3. Kepedulian Pemerintah.
Kepedulian ada namun belum optimal bahkan cenderung kurang,
pengembangan kedirgantaraan memerlukan dana yang besar di mana
kondisi ekonomi/kemampuan Pemerintah sangat terbatas sehingga belum
mampu menyediakan anggaran yang cukup. Oleh karena itu perlu
menaikkan prioritas pembangunan di bidang dirgantara.

Kesimpulan
Diera globalisasi dan kemajuan Iptek terutama bidang kedirgantaraan yang
pesat ini.
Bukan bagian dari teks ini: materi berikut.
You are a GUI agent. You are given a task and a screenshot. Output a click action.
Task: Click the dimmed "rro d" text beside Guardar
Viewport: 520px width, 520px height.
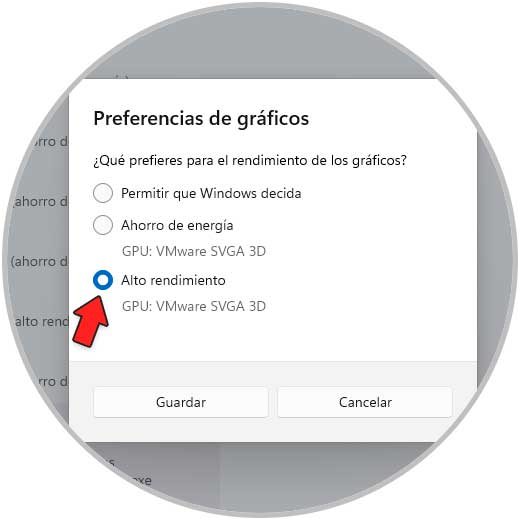click(x=53, y=381)
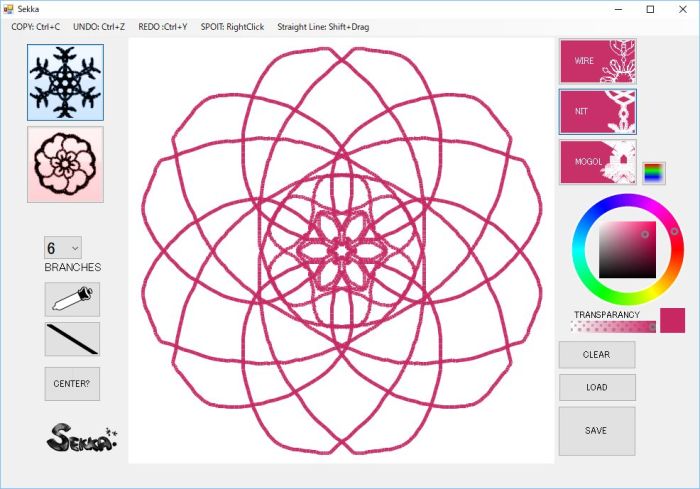The image size is (700, 489).
Task: Select the NIT brush style
Action: click(597, 111)
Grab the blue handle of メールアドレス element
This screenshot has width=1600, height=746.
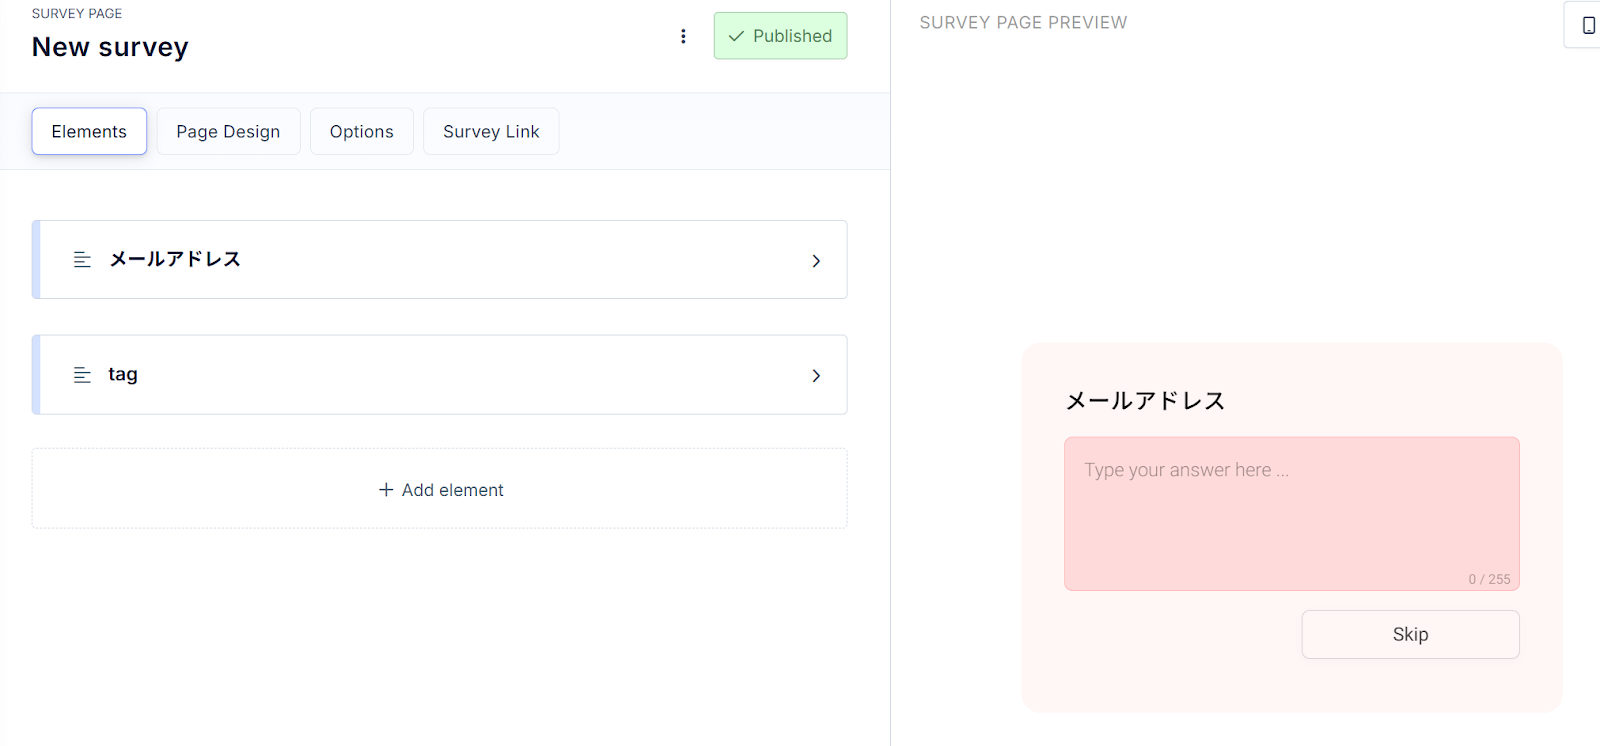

Maka perlu memperhatikan berbagai faktor yang ada dan sangat
mempengaruhi akan perkembangan kemajuan bidang dirgantara Indonesia
bahkan dalam UUD 1945 sebagai sumber hukum untuk bertindakpun belum
tertuang sehingga perlu dicantumkannya dalam UUD 1945.
Dirgantara masa depan yang diharapkan haruslah maju dan berkembang
sejalan dengan perkembangan Iptek kedirgantaraan untuk mengoptimalkan
astra gatra bangsa Indonesia demi meningkatkan kesejahteraan bangsa
Indonesia.

Dengan memperhatikan peluang dan kendala serta faktor berpengaruh
yang ada maka wawasan berpikir yang diharapkan lebih maju dapat
ditempuh melalui Pejabat/Instansi terkait yang ada di supra struktur,
infrastruktur dan substruktur dengan sasaran masyarakat dari paling bawah
sampai atas dan UU/Peraturan lain sebagai landasan hukumnya dan
dilaksanakan dengan sosialisasi kedirgantaraan, edukasi secara berjenjang
dan berkelanjutan serta adanya regulasi.
Adapun permasalahan yang dihadapi meliputi masalah Internasional
menyangkut belum adanya kesepemahaman/kesepakatan antara negara
maju dan berkembang termasuk Indonesia tentang pemanfaaatan ruang
udara dan antariksa. Masalah nasional yaitu belum optimalnya kerjasama
antara otoritas sipil militer dalam pengendalian dan pengawasan ruang
udara. Permasalahan selanjutnya adalah belum optimalnya kepeduliaan
Pemerintah terhadap kedirgantaraan nasional kita.